Se a primeira parte é basicamente organizada em torno da desconstrução de uma tecnologia e dos seus usos sociais, a segunda parte orienta-nos para uma questão fundamental longamente debatida no contexto das ciências sociais: os mecanismos de representação. Em comum, os autores partilham o património disciplinar e os sujeitos e objectos da etnografia como actores de uma narrativa histórica. Sob a temática «Tradições, representações e experiências», examinam-se diferentes usos e vivências da imagem etnográfica, contributos inestimáveis para uma compreensão mais fiel dos roteiros antropológicos. Apesar de permanecer ainda uma disciplina de palavras, como sugeriu Margaret Mead há mais de três décadas [Margaret Mead, «Visual anthropology in a discipline of words», in Paul Hockings (ed.), Principles of Visual Anthropology, Berlim e Nova Iorque, Mouton de Gruyter, 1995 (1975), 3-12], parece-nos um facto inquestionável que a imagem e a visualidade têm desempenhado um papel basilar na configuração da antropologia. O terreno é, desde longa data, alvo do escrutínio do olhar. A fotografia, o cinema e o vídeo, mais recentemente o multimédia, têm sido companheiros de explorações etnográficas, testemunhando e eventualmente concorrendo para as graduais mutações do modelo antropológico. Os textos contidos nesta secção sugerem uma navegação por uma cartografia do visível que muito nos diz sobre a forma como se foram forjando as identidades colectivas, os imaginários de nação e de alteridade.

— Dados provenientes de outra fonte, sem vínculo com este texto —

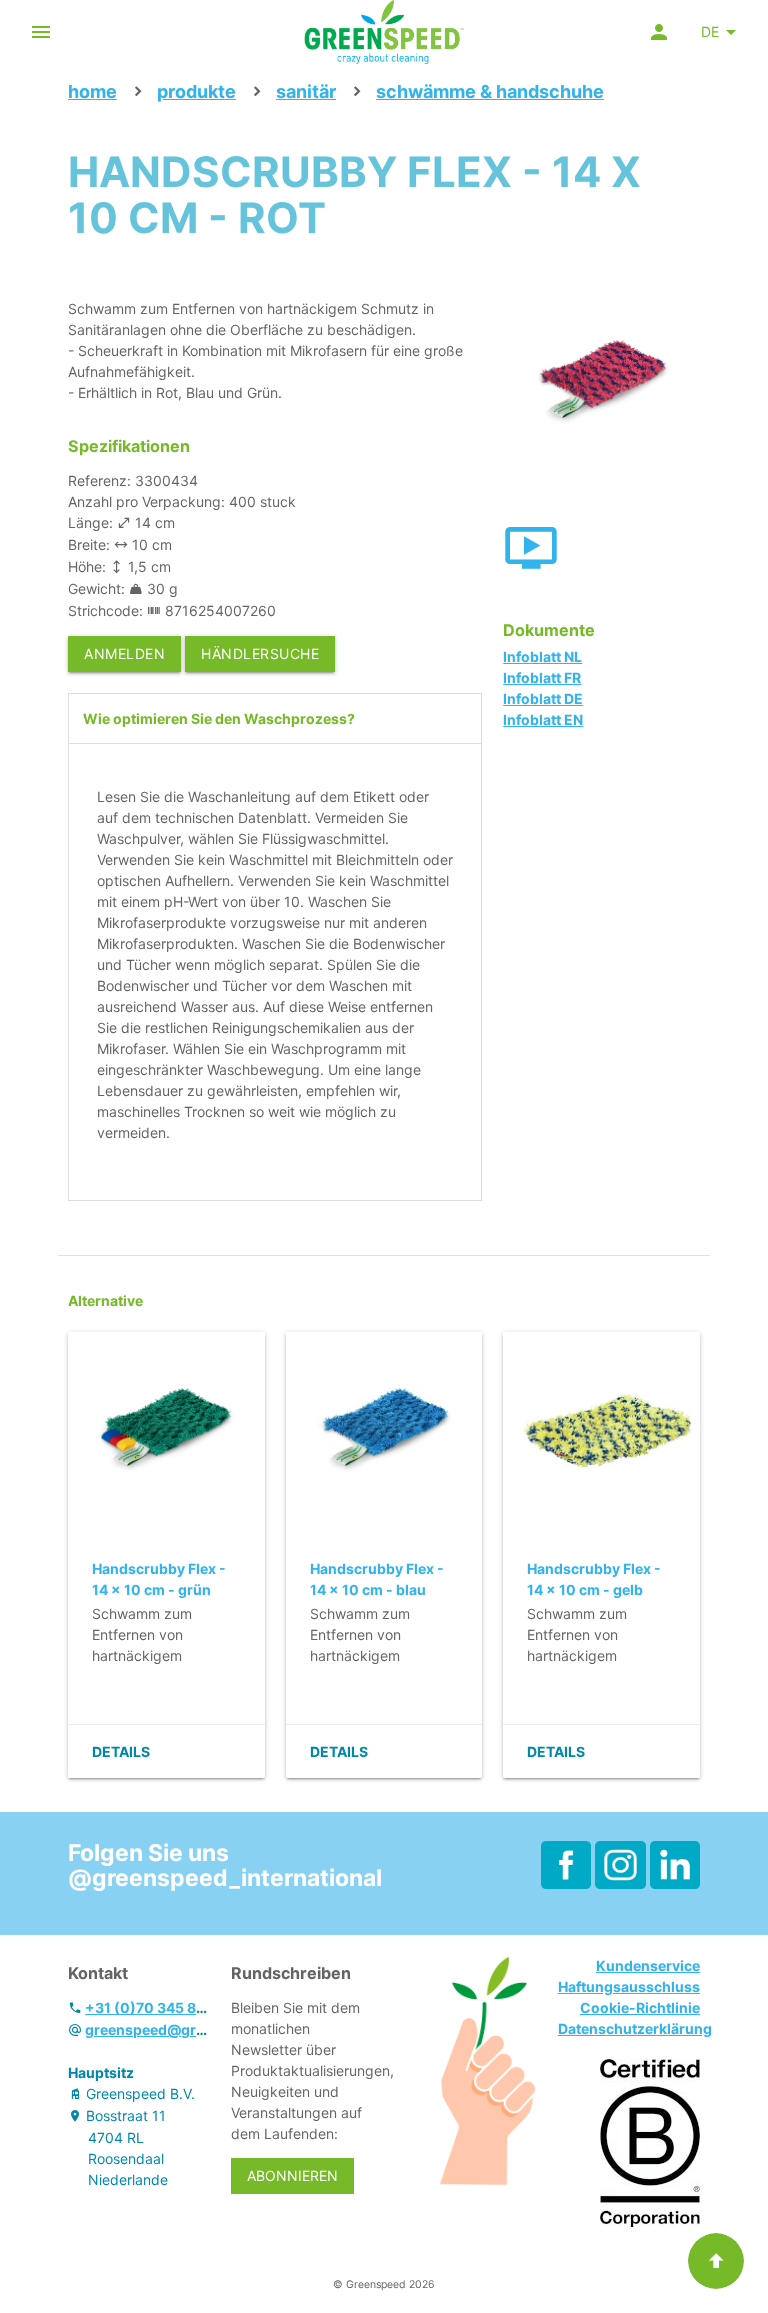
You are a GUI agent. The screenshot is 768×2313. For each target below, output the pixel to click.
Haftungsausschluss (629, 1986)
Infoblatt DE (543, 698)
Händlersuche (260, 653)
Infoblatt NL (542, 656)
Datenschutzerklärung (635, 2028)
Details (121, 1751)
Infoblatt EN (543, 719)
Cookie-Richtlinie (640, 2007)
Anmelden (124, 653)
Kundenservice (648, 1965)
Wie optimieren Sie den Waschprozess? (219, 718)
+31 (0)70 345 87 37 (154, 2007)
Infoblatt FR (542, 677)
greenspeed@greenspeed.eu (184, 2029)
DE (710, 31)
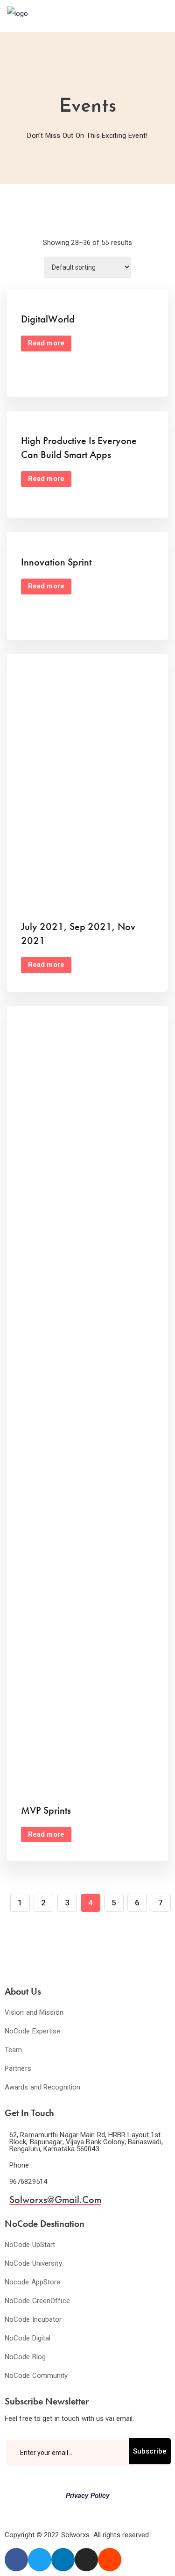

A primeira contribuição cabe a João Leal, que procede a um breve inventário da utilização das imagens (desenho, fotografia, filme) na etnografia portuguesa, demonstrando como estas foram usadas em função de práticas e paradigmas disciplinares particulares, servindo para a edificação de retratos do povo e da cultura popular portuguesa. Por seu turno, Clara Carvalho recolhe dos registos fotográficos coloniais indícios da forma como o outro exótico foi produzido enquanto representação imagética. Debruçando-se sobre retratos de mulheres elaborados entre 1945 e 1974 na Guiné-Bissau, a autora desvenda a dimensão política do acto fotográfico, o olhar como mecanismo de dominação (simultaneamente masculina e colonial). Os percursos em torno da tradição e da memória etnográfica são também examinados à luz de experiências e linguagens inovadoras, cabendo a José da Silva Ribeiro e a Nuno Porto o papel de revelação de novos exercícios na representação das culturas. O primeiro, partindo de uma experiência etnográfica multissituada e também multissensorial e multivocal (ritual da coroação de Reis Congo), defende a enorme relevância das tecnologias e linguagens digitais para a promoção de uma prática mais consentânea com as contemporâneas exigências epistemológicas, éticas e políticas do acto antropológico. O segundo encerra esta publicação debruçando-se sobre o campo museológico, repensando o museu enquanto espaço ritualizado de usufruto estético, lugar de experiências transformativas do sujeito.

De acordo com uma epistemologia do olhar, ver é conhecer, fabricar paisagens visíveis é designar coordenadas para uma particular orientação no mundo. Uma sociedade imersa na imagem e no audiovisual, altamente globalizada e tecnologicamente dependente exige que se pense, de modo integrado, o lugar do olhar e do perceptível no quotidiano, as formas emergentes de visualidade e as novas imagens como elementos fundamentais à construção dos mitos colectivos. Este é um desafio lançado às ciências sociais, que, tradicionalmente, têm privilegiado uma abordagem dual da imagem, tida ora como ferramenta metodológica, ora como objecto de estudo. Um encontro entre estes dois horizontes programáticos parece-nos essencial, em benefício de uma conceptualização e operacionalização mais sólida e coerente da visualidade. O conjunto de textos acolhidos nesta obra convida-nos, precisamente, a traçar novas linhas para um exercício de reflexão sobre o olhar e as extensões tecnológicas que o amparam.